TO BE DONE: Pull out each line of the listing below that contains the string "height".
_ _ _ _ _
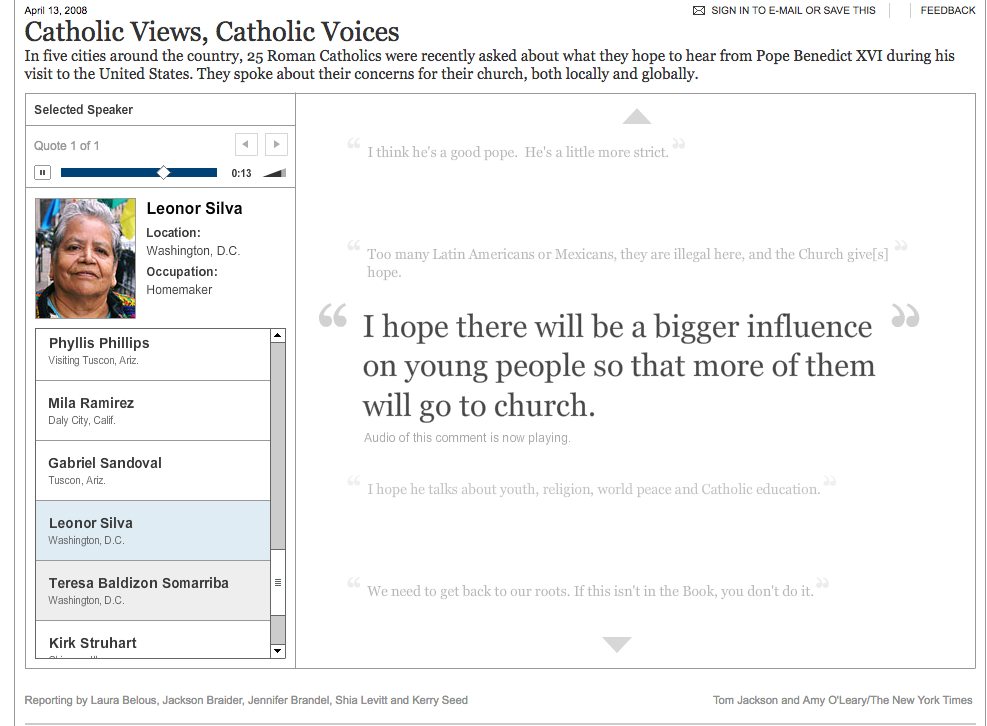Click the scrollbar thumb in the speaker list
This screenshot has height=726, width=987.
tap(277, 580)
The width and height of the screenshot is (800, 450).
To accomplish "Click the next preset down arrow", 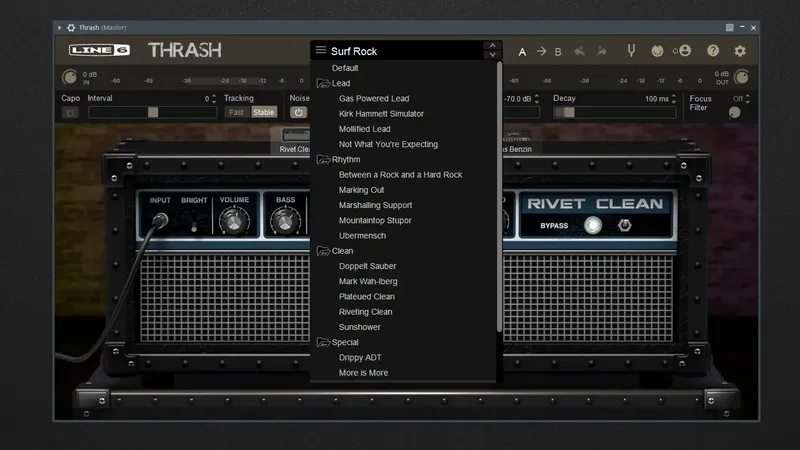I will pos(491,56).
_ _ _ _ _
RESPONSE FOR THIS EXERCISE:
This screenshot has height=726, width=987.
The width and height of the screenshot is (800, 450).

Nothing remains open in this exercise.